Dataset excerpts:
════════════════

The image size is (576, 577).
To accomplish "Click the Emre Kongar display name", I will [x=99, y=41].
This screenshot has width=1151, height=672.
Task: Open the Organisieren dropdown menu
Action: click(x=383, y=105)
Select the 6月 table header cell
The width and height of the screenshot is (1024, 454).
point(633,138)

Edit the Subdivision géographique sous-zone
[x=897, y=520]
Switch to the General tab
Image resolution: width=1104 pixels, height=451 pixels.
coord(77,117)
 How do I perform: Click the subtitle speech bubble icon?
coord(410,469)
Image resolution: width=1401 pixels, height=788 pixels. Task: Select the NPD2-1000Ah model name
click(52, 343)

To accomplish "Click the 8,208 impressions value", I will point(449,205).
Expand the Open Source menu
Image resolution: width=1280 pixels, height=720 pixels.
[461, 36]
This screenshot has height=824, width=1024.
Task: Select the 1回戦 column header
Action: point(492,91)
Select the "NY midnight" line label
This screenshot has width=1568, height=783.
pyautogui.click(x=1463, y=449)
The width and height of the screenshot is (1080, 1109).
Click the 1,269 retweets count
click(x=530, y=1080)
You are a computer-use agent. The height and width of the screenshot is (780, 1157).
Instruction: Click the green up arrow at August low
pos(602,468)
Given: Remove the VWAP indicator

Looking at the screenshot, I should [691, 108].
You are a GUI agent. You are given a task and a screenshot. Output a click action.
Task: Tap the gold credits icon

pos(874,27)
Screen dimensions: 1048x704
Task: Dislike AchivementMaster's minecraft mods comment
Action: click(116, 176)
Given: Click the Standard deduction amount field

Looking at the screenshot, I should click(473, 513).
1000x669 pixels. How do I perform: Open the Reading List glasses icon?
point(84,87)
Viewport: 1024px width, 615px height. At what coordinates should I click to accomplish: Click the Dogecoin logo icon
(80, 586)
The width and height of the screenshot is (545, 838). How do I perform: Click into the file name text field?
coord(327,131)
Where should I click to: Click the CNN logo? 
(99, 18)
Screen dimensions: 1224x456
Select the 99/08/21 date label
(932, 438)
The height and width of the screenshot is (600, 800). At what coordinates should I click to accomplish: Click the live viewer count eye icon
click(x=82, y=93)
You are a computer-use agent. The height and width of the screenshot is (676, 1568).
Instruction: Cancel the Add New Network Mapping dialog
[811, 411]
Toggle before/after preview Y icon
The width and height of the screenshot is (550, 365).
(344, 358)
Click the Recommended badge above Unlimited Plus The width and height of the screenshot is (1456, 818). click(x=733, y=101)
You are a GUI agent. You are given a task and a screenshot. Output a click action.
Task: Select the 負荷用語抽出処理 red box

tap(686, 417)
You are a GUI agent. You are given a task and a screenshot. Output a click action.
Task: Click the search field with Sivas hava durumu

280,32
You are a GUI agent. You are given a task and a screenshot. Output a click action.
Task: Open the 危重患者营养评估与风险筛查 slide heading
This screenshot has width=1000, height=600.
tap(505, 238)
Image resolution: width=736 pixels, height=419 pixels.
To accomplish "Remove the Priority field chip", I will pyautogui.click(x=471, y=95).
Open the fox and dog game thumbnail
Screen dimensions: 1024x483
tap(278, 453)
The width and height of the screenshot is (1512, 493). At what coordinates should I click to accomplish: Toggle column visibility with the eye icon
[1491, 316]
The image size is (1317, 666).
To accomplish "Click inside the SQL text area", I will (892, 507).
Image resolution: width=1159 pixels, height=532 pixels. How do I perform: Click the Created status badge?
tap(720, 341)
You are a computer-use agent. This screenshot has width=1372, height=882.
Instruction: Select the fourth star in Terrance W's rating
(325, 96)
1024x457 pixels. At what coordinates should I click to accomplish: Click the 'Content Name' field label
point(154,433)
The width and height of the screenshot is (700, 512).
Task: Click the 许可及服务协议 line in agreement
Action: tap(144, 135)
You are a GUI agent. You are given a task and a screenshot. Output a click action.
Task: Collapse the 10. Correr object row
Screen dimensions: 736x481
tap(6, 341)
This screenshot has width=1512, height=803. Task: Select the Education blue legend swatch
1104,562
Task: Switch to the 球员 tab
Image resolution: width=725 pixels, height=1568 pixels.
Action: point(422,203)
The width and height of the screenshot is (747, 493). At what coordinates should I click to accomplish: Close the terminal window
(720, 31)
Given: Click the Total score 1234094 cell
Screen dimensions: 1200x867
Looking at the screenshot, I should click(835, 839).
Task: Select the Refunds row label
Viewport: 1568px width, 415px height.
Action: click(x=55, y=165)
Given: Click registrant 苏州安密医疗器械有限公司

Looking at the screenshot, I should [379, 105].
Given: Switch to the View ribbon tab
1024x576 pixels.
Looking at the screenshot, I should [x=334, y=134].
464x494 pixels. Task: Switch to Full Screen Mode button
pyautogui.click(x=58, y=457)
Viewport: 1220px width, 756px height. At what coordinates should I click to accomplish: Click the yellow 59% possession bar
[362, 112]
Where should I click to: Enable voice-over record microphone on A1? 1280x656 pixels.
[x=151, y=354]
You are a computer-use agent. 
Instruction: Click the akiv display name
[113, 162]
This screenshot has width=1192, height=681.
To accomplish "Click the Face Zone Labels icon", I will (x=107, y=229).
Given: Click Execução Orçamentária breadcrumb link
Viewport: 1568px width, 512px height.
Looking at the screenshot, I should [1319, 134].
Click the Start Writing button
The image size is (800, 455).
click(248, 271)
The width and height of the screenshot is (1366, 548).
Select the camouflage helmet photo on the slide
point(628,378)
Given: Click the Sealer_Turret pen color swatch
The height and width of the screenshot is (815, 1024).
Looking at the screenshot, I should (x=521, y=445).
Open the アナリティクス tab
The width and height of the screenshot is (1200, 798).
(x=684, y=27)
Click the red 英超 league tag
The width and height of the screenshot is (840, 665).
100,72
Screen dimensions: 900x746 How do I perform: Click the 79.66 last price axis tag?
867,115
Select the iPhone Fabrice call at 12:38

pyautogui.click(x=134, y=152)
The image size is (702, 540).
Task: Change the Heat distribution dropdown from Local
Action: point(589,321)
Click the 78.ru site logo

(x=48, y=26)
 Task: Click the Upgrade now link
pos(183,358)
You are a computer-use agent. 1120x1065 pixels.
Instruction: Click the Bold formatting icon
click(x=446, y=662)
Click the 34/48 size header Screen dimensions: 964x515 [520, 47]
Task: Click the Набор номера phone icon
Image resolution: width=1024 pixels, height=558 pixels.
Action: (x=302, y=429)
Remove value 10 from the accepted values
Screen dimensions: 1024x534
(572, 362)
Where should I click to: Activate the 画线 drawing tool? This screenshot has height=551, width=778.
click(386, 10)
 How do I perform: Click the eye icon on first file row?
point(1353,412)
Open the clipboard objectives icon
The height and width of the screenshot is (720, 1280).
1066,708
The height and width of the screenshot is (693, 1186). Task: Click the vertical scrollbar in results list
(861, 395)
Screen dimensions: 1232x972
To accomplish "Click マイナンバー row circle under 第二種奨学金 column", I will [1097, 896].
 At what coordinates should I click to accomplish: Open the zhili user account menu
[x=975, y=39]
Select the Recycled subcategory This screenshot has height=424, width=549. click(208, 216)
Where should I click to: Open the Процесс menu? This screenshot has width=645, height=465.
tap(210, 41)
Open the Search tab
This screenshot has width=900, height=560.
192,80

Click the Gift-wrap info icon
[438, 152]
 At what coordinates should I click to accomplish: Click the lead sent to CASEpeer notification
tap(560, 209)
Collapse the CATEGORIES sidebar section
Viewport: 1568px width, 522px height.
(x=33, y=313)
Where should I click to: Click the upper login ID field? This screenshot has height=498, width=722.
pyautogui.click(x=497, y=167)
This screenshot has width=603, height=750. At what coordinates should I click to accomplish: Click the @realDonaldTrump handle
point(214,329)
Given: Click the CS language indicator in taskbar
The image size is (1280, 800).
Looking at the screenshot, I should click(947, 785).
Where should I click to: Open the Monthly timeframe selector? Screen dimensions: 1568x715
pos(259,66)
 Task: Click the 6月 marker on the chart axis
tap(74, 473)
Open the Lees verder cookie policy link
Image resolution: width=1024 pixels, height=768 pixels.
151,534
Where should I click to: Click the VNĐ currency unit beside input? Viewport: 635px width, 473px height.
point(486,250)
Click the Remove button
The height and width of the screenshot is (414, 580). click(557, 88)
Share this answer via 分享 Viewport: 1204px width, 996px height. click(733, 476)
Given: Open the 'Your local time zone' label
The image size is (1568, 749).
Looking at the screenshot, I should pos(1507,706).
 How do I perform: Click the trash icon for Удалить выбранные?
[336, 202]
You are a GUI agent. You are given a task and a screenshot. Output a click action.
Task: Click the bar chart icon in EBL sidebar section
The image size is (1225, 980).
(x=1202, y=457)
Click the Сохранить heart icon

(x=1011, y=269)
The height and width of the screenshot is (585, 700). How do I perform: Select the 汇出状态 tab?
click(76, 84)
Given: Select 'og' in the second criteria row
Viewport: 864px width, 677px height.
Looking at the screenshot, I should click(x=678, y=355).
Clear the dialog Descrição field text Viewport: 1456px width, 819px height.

════════════════

Within the entries above, find the string "value" and return each line that holds it.

To accomplish "Click the 8,208 impressions value", I will point(449,205).
Remove value 10 from the accepted values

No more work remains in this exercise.